Aqueles que se opõem aos limites também apontam para limites de PFAS muito mais altos em outros países, como o Canadá, onde os reguladores antes permitiam 200 ppt. As diferenças “exigem escrutínio, explicação e esforços para reduzir a incerteza”, disse Clewell.
Os seus oponentes dizem que tais alegações selecionam limites que foram desenvolvidos a partir de uma ciência com 20 anos. Saúde Os limites do Canadá citados repetidamente foram estabelecidos em 2018, mas a agência os reduziu desde então, pois os perigos do PFAS ganharam mais destaque nos últimos anos e a tecnologia para medi-los e removê-los melhorou drasticamente.
Um terceiro argumento da indústria contra limites mais rigorosos foca no custo para atualizar as instalações de tratamento de água, que pode custar dezenas de bilhões de dólares. Os defensores do aumento da regulamentação dizem que o benefício para a saúde pública também pode chegar a uma quantia significativa.
Um atual cientista da EPA, que falou sob condição de anonimato, rejeitou as críticas generalizadas da indústria, dizendo que todas as pesquisas “terão algumas limitações, e não é possível elaborar um estudo que possa cobrir todos os aspectos possíveis de um problema.
“Destacar essas incertezas e, ao mesmo tempo, minimizar o que os estudos nos dizem com bastante segurança é o método padrão de ataque aos reguladores”, acrescentaram.
“É um investimento muito bom para eles”
Dourson disse ao Guardian que seu estudo que descobriu que níveis mais altos de exposição ao PFOA são seguros não recebeu nenhum financiamento da indústria e disse que havia autoridades governamentais de outros países em sua conferência.
É uma evidência, ele disse, de que ele não está realizando o ataque aos limites de PFAS da EPA apenas a mando da indústria.
Quando perguntado sobre o argumento de financiamento em seu e-mail, Dourson respondeu: “Somos uma ONG muito independente e trabalhamos com todas as partes”. Ele acrescentou que tornaria públicas as fontes de financiamento após a publicação do periódico.
Aqueles que revisaram os documentos também levantaram preocupações éticas com o processo científico.
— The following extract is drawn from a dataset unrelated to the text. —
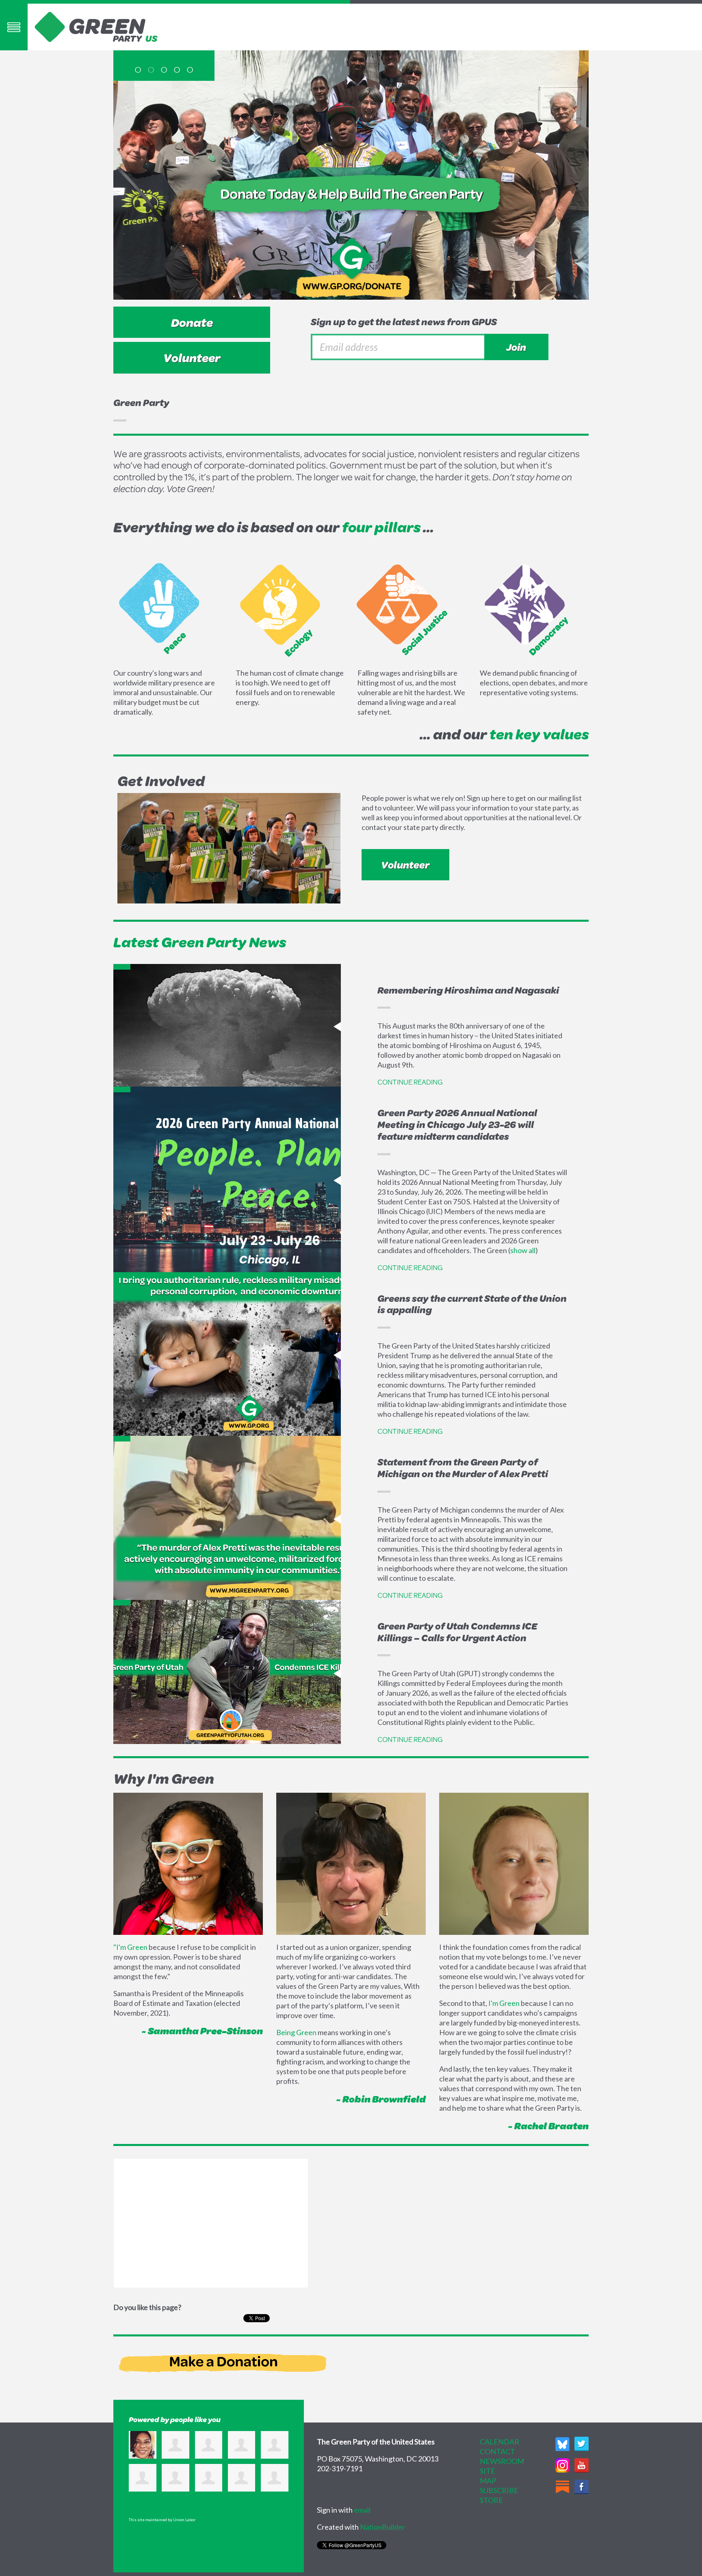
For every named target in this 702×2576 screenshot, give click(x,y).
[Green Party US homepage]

É incomum estabelecer um periódico cuja primeira edição seja dedicada a desfazer regulamentações. Os críticos de Dourson também levantaram questões sobre se os revisores por pares teriam vieses que afetariam seus julgamentos.
Independentemente disso, a estratégia de financiamento da indústria para fins legais com ciência revisada por pares às vezes foi “muito bem-sucedida” no passado, disse Olson.
“Eles usam isso para litígios, fins regulatórios e tentam influenciar a opinião pública, e é um investimento muito bom para eles – eles gastam alguns milhões de dólares aqui e alguns milhões ali e, enquanto isso, mantêm um produto químico com o qual ganham bilhões no mercado”, acrescentou.